[Records Boundary: Start]

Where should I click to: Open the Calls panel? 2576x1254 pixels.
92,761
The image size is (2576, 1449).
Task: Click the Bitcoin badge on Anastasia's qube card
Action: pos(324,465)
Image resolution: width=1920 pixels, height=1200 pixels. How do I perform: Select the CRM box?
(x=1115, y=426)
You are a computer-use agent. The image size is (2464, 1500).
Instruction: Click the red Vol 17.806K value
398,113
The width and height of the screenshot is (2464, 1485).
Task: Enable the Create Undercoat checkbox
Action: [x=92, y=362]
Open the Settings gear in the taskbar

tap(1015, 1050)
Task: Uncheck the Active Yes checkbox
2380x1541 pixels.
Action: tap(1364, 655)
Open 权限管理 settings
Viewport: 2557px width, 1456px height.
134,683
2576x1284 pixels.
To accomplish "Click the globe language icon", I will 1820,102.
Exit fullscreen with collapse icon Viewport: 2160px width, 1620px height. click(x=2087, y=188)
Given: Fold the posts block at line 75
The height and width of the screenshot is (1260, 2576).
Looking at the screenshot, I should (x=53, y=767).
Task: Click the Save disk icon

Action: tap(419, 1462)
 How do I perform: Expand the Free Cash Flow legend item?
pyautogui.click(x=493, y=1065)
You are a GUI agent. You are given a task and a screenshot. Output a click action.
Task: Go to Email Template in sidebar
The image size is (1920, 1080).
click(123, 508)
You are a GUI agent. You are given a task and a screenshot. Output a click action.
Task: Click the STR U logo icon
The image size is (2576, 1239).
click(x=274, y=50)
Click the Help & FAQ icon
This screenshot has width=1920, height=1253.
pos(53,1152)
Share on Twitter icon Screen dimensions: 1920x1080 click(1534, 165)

[Records Boundary: End]

- **Work instructions**
Each line must be set down again exactly as above, with no line omitted.

- **Answer box**
Where should I click to: Open the Calls panel? 2576x1254 pixels.
92,761
The image size is (2576, 1449).
Task: Click the Bitcoin badge on Anastasia's qube card
Action: pos(324,465)
Image resolution: width=1920 pixels, height=1200 pixels. How do I perform: Select the CRM box?
(x=1115, y=426)
You are a computer-use agent. The image size is (2464, 1500).
Instruction: Click the red Vol 17.806K value
398,113
The width and height of the screenshot is (2464, 1485).
Task: Enable the Create Undercoat checkbox
Action: [x=92, y=362]
Open the Settings gear in the taskbar

tap(1015, 1050)
Task: Uncheck the Active Yes checkbox
2380x1541 pixels.
Action: tap(1364, 655)
Open 权限管理 settings
Viewport: 2557px width, 1456px height.
134,683
2576x1284 pixels.
To accomplish "Click the globe language icon", I will 1820,102.
Exit fullscreen with collapse icon Viewport: 2160px width, 1620px height. click(x=2087, y=188)
Given: Fold the posts block at line 75
The height and width of the screenshot is (1260, 2576).
Looking at the screenshot, I should (x=53, y=767).
Task: Click the Save disk icon

Action: tap(419, 1462)
 How do I perform: Expand the Free Cash Flow legend item?
pyautogui.click(x=493, y=1065)
You are a GUI agent. You are given a task and a screenshot. Output a click action.
Task: Go to Email Template in sidebar
The image size is (1920, 1080).
click(123, 508)
You are a GUI agent. You are given a task and a screenshot. Output a click action.
Task: Click the STR U logo icon
The image size is (2576, 1239).
click(x=274, y=50)
Click the Help & FAQ icon
This screenshot has width=1920, height=1253.
pos(53,1152)
Share on Twitter icon Screen dimensions: 1920x1080 click(1534, 165)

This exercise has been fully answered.